#### TASK INSTRUCTIONS
a) In the PGG Wrightson article, rewrite the passage from "The smaller of" to "of $59 million.", replacing "mild spring" with "wet spring".
b) Translate this sentence from the PGG Wrightson article into Spanish: "Profit from continuing operations, net of income tax, was $12.8 million, well ahead of the comparable $9 million for December 2018."

#### SUPPLIED TEXT
_ _ _ _ _
Horticulture supply subsidiary boosts PGG Wrightson

Apricots harvested on an Alexandra orchard. PGW’s horticulture supply business Fruitfed was a...
Apricots harvested on an Alexandra orchard. PGW’s horticulture supply business Fruitfed was a strong performer for them in the six months to December 2019. PHOTO: SUPPLIED
PGG Wrightson’s horticulture supply business Fruitfed contributed strongly towards a $5 million revenue surge in the retail and water division to $384.2 million for the six months to December 2019.

Stephen Guerin
Stephen Guerin
The division accounts for around 80% of group revenues, which for the first half, came in at $474 million.

Profit from continuing operations, net of income tax, was $12.8 million, well ahead of the comparable $9 million for December 2018.

The smaller of the two divisions, agency (comprising livestock, wool and real estate) also reflected strong trading with pre-tax earnings at $1.9 million on the back of positive farming conditions, a mild spring and high commodity pricing across sheep and beef, driven by strong demand from China.

PGW chief executive Stephen Guerin said dairy confidence had remained at a low ebb with tighter bank funding and increased regulatory pressures creating heightened uncertainty in the sector.

This had been reflected in reduced activity in the real estate business, though the division had maintained its market position.

Mr Guerin said the Go livestock programme had seen positive growth; the millionth lamb was sold under it in December.

Go livestock and Go beef programmes had accounted for about $38.6 million of spending during the first half of the year of a total capex bill of $59 million.

The wool business had also done well, he said, with operating earnings up 21% despite lower crossbred wool pricing.

Mr Guerin said the water business had continued to face challenges; however, given the lack of new on-farm development, servicing had picked up over the past six months.

Overall revenues for the business were back $7.1 million, or around a third, he said.

"Given that around 85% of the company’s retail and water earnings were generated during the first half of the year, we are conservatively forecasting net profit for the current year to be around $30 million, though the impact on the business from the Covid-19 outbreak remained uncertain.

"Yarding sales are down and meat companies are reporting that the supply chain is full, though that is apparently starting to move now," he said.

The company declared an interim division of 9c a share.
_ _ _ _ _
#### LISTED RECORDS
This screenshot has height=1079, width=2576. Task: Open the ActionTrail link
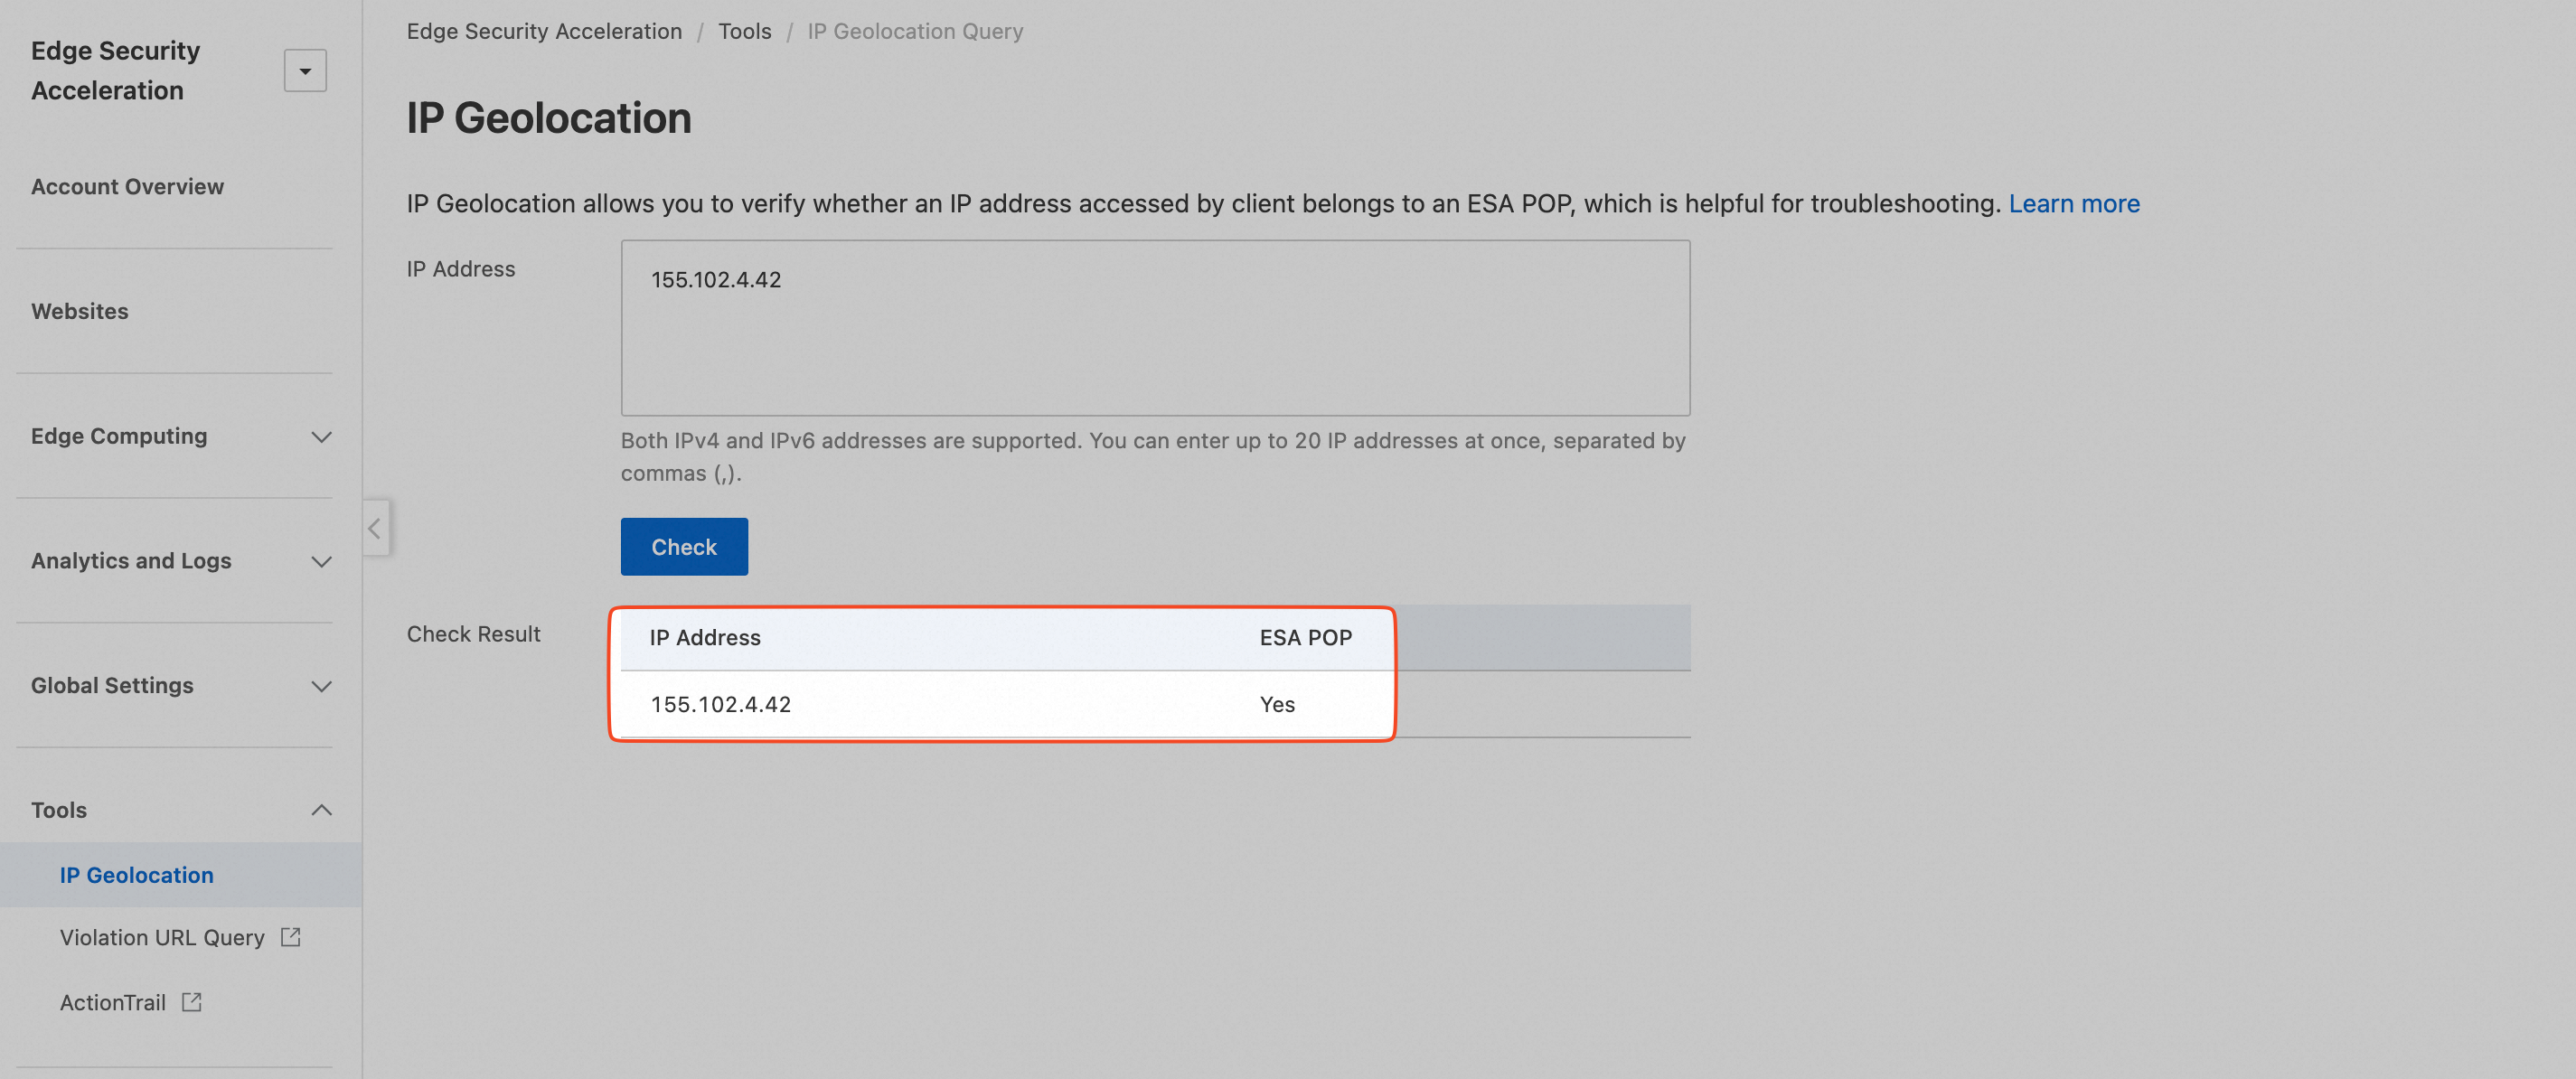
_ _ _ _ _
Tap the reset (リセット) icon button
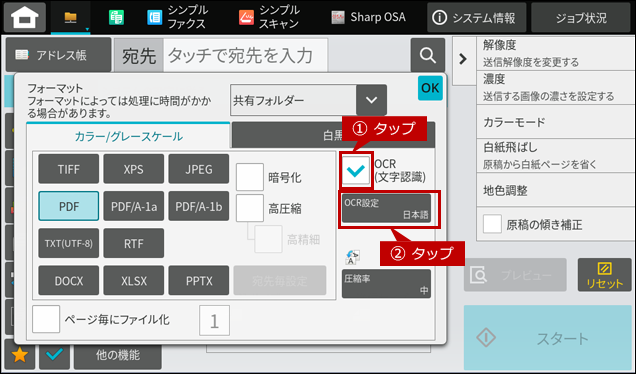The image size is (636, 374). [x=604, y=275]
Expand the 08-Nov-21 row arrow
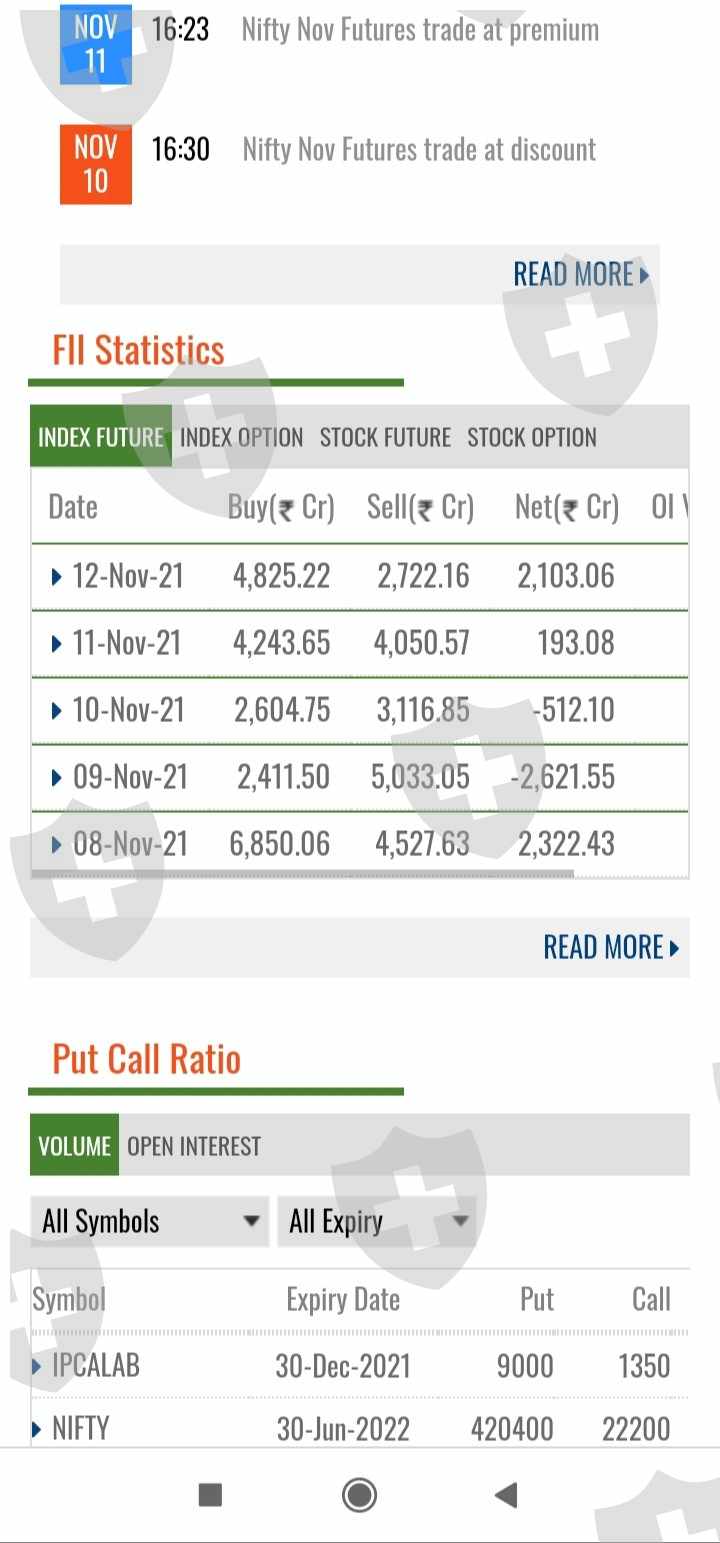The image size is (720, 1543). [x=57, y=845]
_ _ _ _ _
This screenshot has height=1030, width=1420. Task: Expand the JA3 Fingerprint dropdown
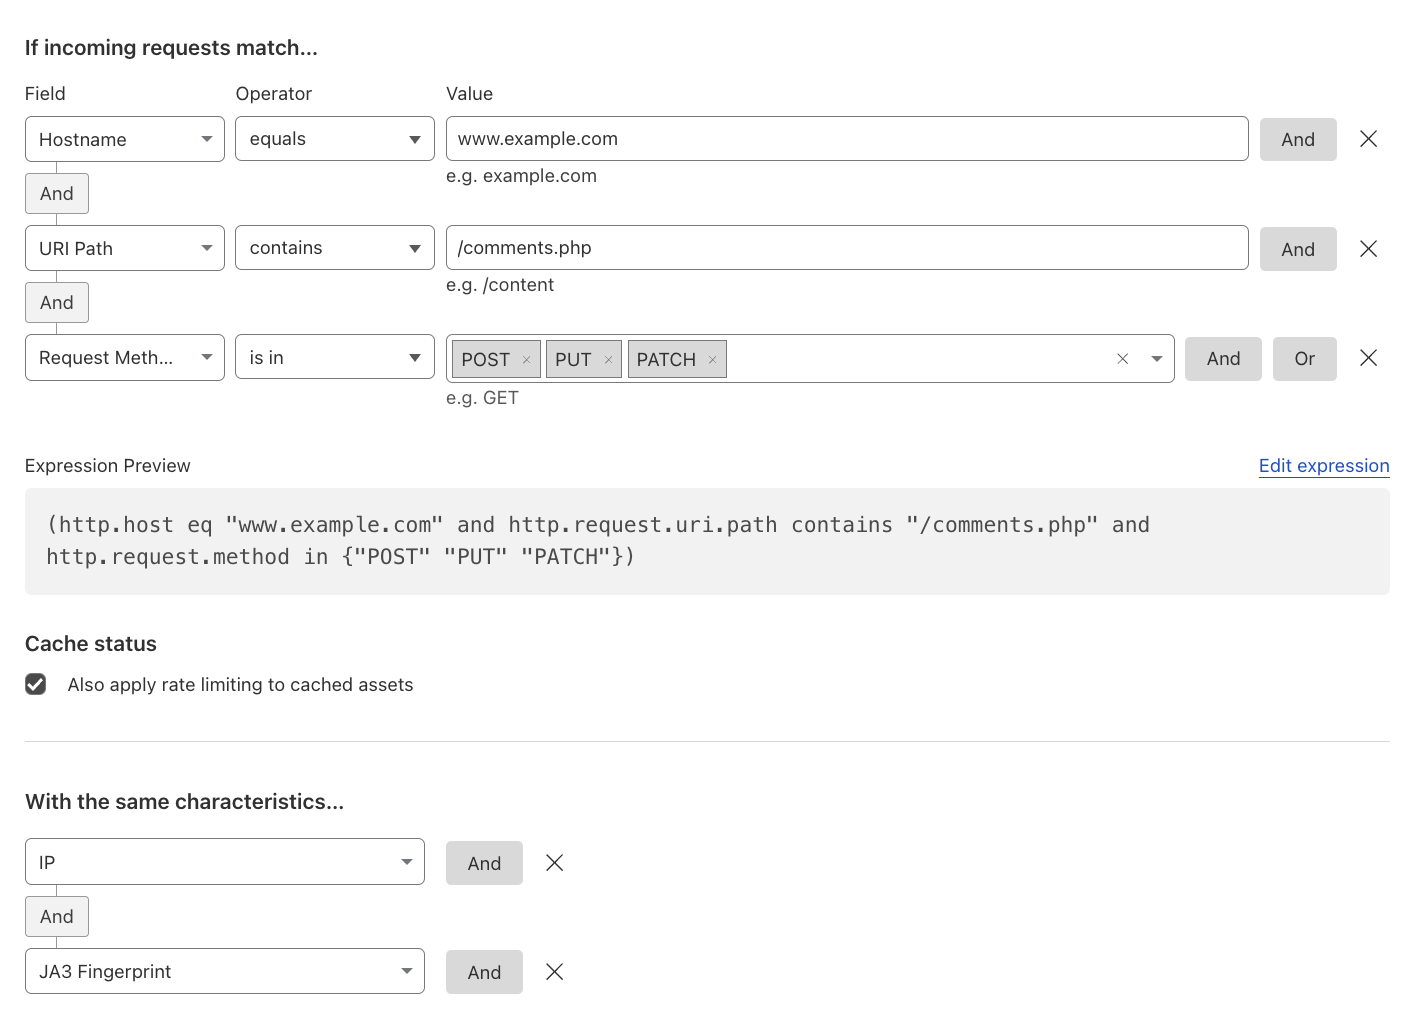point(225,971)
_ _ _ _ _
#### ANSWERS TO THE EXERCISE
a)
The smaller of the two divisions, agency (comprising livestock, wool and real estate) also reflected strong trading with pre-tax earnings at $1.9 million on the back of positive farming conditions, a wet spring and high commodity pricing across sheep and beef, driven by strong demand from China.

PGW chief executive Stephen Guerin said dairy confidence had remained at a low ebb with tighter bank funding and increased regulatory pressures creating heightened uncertainty in the sector.

This had been reflected in reduced activity in the real estate business, though the division had maintained its market position.

Mr Guerin said the Go livestock programme had seen positive growth; the millionth lamb was sold under it in December.

Go livestock and Go beef programmes had accounted for about $38.6 million of spending during the first half of the year of a total capex bill of $59 million.

b) Las ganancias de las operaciones continuas, descontado el impuesto sobre la renta, fueron de $12,8 millones, muy por encima de los $9 millones comparables de diciembre de 2018.